- STATED PROBLEM
Pick out every line in the listing below that contains the word "with" and copy each one.

- SUPPLIED DATA

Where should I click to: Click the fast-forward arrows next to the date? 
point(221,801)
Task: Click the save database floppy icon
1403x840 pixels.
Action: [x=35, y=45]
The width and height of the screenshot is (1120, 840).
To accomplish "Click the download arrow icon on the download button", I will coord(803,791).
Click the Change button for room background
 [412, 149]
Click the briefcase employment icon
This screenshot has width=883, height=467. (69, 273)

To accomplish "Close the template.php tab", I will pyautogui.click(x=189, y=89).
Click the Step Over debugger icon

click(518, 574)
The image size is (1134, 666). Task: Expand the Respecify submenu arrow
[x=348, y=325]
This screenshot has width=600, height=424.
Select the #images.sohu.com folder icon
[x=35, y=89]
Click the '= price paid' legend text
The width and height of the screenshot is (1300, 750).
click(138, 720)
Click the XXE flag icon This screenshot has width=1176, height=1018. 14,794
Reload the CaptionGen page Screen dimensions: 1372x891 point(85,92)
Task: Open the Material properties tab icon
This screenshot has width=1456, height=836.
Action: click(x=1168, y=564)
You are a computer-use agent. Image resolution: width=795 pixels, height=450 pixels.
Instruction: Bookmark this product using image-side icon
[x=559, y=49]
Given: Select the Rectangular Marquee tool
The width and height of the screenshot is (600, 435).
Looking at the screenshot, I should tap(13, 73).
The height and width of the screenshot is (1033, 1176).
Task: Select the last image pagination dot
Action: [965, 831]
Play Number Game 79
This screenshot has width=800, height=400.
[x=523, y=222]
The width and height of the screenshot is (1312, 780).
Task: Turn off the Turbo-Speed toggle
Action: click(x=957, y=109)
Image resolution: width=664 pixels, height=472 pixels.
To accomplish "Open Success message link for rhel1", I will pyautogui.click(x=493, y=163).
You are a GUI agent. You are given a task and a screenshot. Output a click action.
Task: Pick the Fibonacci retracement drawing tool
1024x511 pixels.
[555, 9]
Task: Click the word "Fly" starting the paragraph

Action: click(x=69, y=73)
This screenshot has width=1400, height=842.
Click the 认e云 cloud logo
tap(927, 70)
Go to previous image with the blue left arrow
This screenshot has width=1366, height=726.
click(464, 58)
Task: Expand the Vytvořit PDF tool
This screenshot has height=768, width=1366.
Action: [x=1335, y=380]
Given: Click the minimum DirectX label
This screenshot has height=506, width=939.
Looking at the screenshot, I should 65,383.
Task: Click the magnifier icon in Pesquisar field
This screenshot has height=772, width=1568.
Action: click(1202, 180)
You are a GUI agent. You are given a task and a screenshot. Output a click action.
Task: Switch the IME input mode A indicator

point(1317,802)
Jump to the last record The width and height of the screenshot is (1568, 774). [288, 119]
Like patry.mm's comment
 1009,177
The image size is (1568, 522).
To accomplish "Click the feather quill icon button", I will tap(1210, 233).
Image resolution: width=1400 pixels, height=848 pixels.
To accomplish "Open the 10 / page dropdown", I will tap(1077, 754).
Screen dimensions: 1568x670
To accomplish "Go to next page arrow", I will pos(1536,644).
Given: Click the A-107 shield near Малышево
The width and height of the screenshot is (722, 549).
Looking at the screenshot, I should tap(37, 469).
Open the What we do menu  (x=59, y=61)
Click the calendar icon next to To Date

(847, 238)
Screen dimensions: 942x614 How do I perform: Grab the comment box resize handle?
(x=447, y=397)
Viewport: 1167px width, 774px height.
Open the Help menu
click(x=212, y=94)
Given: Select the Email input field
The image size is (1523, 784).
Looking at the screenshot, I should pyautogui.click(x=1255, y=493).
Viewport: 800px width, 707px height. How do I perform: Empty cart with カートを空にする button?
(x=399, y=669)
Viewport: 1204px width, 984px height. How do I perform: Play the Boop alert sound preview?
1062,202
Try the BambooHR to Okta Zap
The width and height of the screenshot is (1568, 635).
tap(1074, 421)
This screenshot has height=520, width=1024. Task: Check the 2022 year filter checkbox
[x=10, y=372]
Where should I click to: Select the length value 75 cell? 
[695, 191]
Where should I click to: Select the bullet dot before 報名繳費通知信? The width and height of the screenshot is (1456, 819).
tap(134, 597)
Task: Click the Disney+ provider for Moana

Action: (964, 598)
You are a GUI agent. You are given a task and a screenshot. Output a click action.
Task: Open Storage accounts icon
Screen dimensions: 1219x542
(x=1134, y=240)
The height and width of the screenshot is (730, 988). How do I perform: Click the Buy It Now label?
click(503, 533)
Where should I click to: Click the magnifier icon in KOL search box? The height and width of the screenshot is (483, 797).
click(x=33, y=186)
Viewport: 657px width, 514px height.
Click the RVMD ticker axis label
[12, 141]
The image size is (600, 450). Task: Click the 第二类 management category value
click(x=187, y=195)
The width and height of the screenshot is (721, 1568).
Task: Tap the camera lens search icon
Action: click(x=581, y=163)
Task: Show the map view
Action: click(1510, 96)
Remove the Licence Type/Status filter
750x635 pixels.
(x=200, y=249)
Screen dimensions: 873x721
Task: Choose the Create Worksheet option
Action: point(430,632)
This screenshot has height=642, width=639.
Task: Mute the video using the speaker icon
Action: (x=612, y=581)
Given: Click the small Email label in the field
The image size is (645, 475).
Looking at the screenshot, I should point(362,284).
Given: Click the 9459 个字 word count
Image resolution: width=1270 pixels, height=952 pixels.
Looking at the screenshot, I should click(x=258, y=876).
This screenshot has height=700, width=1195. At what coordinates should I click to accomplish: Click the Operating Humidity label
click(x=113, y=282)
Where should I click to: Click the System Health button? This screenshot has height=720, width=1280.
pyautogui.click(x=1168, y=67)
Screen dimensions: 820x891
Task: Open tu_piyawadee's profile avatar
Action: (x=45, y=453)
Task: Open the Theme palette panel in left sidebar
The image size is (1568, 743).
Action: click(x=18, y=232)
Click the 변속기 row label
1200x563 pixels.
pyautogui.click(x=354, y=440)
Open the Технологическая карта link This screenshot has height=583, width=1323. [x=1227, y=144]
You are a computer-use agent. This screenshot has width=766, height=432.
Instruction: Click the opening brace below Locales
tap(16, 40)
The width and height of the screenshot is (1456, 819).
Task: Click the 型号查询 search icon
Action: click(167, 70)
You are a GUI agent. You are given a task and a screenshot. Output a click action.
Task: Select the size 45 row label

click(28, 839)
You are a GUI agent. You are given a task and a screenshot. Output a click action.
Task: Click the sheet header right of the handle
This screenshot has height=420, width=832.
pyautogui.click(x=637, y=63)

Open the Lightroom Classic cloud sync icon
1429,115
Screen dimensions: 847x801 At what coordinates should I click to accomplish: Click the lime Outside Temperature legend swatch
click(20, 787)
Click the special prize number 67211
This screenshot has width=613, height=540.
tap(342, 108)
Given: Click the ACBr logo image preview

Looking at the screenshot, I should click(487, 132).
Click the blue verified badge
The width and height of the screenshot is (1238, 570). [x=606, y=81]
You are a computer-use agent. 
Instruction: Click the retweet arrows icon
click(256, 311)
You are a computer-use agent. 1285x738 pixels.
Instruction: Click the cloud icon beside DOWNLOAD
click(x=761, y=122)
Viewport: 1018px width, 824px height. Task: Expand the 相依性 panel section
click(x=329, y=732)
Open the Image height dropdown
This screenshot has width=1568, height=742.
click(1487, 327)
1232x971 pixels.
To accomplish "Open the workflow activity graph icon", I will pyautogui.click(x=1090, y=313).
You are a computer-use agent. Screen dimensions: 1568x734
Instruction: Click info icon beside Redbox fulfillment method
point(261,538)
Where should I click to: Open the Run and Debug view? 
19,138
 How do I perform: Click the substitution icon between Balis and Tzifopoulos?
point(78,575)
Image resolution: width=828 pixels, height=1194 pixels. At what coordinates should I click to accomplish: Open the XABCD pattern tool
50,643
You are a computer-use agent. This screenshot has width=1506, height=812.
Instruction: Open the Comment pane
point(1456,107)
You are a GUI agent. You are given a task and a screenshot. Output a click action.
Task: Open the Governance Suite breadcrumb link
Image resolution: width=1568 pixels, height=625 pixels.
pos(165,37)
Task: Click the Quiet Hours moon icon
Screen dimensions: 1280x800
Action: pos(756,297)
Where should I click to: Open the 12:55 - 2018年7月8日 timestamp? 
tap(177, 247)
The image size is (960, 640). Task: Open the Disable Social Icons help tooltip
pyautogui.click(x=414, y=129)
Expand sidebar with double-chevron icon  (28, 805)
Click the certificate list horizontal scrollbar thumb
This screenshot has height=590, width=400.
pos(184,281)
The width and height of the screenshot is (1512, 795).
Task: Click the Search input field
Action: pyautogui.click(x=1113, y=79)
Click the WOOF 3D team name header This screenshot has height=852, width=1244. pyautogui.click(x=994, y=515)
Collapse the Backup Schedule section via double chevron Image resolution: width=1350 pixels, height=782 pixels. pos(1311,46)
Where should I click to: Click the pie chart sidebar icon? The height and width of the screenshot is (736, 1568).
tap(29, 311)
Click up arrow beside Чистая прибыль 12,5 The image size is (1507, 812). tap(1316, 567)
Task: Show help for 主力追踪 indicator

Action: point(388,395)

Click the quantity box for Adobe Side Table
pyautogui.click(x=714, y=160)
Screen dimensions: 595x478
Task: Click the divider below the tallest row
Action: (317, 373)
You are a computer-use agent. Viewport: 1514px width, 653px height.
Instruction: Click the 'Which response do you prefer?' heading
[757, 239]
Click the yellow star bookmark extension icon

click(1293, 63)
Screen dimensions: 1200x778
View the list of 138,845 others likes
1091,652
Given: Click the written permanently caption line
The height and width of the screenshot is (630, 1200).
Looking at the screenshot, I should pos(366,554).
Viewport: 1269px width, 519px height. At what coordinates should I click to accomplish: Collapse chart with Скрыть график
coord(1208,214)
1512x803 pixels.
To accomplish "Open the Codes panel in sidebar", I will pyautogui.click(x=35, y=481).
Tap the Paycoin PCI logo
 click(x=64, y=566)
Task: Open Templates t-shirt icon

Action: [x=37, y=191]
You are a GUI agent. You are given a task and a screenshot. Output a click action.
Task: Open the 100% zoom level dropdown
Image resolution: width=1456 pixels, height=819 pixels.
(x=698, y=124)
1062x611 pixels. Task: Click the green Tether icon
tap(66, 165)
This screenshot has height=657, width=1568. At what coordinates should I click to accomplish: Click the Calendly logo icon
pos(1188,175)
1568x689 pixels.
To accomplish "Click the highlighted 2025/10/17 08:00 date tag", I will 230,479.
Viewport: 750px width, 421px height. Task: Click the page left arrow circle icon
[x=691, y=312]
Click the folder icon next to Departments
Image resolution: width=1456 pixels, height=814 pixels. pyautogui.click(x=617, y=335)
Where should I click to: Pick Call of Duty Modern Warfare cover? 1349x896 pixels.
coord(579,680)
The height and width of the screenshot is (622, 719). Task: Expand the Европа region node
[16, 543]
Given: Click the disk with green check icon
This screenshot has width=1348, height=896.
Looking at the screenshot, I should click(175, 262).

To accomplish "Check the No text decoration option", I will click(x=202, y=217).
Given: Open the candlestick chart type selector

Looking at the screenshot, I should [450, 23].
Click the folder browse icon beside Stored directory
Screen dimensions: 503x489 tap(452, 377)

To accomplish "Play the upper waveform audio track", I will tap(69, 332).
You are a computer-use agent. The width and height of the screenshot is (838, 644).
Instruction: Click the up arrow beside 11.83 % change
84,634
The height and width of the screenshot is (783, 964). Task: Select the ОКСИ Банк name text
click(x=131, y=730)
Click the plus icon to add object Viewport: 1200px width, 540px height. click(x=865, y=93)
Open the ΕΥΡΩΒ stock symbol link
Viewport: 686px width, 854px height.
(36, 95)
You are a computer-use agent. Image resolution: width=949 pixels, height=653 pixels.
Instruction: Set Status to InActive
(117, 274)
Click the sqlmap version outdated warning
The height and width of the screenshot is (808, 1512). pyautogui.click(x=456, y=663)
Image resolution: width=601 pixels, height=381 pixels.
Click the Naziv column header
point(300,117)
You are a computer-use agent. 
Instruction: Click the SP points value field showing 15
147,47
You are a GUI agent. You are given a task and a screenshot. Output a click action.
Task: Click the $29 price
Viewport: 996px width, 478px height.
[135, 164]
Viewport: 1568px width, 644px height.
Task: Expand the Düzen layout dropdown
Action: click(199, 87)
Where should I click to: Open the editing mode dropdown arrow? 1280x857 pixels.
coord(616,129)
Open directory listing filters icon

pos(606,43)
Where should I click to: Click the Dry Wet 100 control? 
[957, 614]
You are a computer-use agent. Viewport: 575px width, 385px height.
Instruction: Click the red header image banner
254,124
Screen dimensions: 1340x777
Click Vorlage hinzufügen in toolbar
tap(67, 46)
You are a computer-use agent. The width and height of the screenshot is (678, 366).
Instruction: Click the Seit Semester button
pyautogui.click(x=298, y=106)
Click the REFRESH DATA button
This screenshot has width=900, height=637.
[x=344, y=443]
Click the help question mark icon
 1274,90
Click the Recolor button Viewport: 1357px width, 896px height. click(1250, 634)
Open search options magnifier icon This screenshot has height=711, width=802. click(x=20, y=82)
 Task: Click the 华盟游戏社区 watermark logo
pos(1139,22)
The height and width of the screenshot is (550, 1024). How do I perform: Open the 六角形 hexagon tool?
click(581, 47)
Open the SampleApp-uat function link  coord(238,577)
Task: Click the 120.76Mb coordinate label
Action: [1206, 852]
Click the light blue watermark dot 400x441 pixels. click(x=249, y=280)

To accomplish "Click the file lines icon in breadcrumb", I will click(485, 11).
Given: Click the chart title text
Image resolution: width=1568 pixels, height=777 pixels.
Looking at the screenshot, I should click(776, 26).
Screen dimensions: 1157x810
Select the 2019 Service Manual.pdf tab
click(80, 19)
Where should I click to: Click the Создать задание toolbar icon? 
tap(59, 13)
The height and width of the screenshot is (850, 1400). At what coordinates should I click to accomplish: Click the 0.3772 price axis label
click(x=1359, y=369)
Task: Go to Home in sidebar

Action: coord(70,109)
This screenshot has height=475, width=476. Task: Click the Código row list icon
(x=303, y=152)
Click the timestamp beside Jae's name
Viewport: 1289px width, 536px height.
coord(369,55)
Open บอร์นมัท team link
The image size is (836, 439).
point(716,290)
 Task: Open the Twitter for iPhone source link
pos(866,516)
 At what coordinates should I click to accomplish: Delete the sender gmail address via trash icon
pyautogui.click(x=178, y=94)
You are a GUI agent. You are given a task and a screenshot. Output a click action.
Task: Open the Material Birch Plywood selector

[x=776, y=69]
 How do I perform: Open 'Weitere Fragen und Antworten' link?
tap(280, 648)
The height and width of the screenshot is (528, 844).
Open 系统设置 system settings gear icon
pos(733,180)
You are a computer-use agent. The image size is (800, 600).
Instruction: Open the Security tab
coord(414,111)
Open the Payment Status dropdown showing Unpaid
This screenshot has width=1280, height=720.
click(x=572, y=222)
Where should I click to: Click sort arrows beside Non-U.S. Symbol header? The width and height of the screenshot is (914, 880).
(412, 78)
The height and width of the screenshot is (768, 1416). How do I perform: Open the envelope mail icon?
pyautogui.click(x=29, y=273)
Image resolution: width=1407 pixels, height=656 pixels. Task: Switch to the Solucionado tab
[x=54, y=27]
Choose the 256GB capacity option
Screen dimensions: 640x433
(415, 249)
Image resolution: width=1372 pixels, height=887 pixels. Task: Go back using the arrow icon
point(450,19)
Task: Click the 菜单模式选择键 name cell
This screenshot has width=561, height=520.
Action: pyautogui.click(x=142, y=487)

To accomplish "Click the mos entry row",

- ANSWER
Go to previous image with the blue left arrow
Viewport: 800px width, 707px height. How do I perform: Empty cart with カートを空にする button?
Expand sidebar with double-chevron icon  (28, 805)
Viewport: 1269px width, 519px height. At what coordinates should I click to accomplish: Collapse chart with Скрыть график
Given: Click the disk with green check icon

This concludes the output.